The comparison to base function is more about the main use case for these functions. I disagree that "equivalent" is not the right term for bquote(). Firefox is equivalent to Chrome even if they don't have the same UI or features. For substitute() we should be more explicit that we are comparing only a subset of features, i.e. substitute(arg) to enexpr(arg). This documentation topic is not the place to teach people about the complicated substitute semantics, it only means to give some rough pointers wrt base function equivalence.

In any case, the documentation has been entirely updated in the dev version, would you mind check it out?

vspinu commented 6 years ago

it only means to give some rough pointers wrt base function equivalence.

I think this does more harm; better none than half-baked and imprecise. A lot of people reading those docs already know substitute, quote, bquote and expression. A brief but exact comparison of base vs rlang quoting would be useful. Similar point for lispers. Rlang quoting should be a breeze for people familiar with lisps, but it's not (reason being imprecise and lose language in the documentation). Might be good to have a half page doc "Rlang for lispers" btw.

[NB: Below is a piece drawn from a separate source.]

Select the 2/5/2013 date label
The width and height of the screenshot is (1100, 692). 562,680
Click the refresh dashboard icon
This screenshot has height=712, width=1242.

A general note on terminology. You seem to use "intercept", "capture", "quote", "quasiquote" interchangeably. It would be good to make it clear that "capturing" in your terminology means "quoting". All quoting mechanisms in rlang provide unquoting so all of them are actually quasiquotes. Then why bother with "quasiquoting" name in the first place and not stick with simple "quote" vs "unquote"? It's an awful name, not adopted by all lisps and R users couldn't care less. To make it worse, rlang docs discuss all quasiquotes in the manual page "quoting" and all the "unquoting" in the manual page "quasiquoting".

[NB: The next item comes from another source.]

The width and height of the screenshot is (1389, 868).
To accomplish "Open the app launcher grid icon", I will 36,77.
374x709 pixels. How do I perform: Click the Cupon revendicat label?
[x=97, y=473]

Comments on the current "quoting" man page and (hopefully useful) alternative takes on it follow.

Quotation is a mechanism by which an expression supplied as argument is captured by a function.

Two issues. First, quotation need not have anything to do with the function arguments. I can quote as I like within or without a function. Second, "expression" is an objects in R so "expression supplied as arguments" literally means:

e <- expression(a+b)
some_fn(arg=e)

This is what I thought the first time I read this doc.

Instead of seeing the value of the argument, the function sees the recipe (the R code) to make that value.

"value of an argument"? recipe? R-code? All these are used in some specific sense which hasn't been defined and it's likely not the understanding that most people have. I infer that "argument" here means unevaluated expression associated with the argument's symbol and "value" means result of evaluation of that expression. My guess is that most people when they say 'argument' refer to the value of evaluation. Some folks might not even be aware that there is a 2 step process involved in argument evaluation and you can have access to both of those from within a function. R-code could mean a bunch of things; for me it's the plain text before it's even parsed. Recipe is something else completely.

Symbols represent the name that is given to an object in a particular context (an environment).

This is slightly misleading as symbols are not linked to environments. Same symbol can be resolved to different objects in different environments.

I am pretty sure it's possible to cleanly define all concepts and introduce the reader to read-eval loop within the same Description. Maybe something along the following lines:

Under normal circumstance R interpreter parses R code (raw text) into data
structures (expressions) and then immediately evaluates those
expressions. This process is commonly called "read-eval loop". Quotation
is a mechanism to prevent the evaluation of the parsed expressions.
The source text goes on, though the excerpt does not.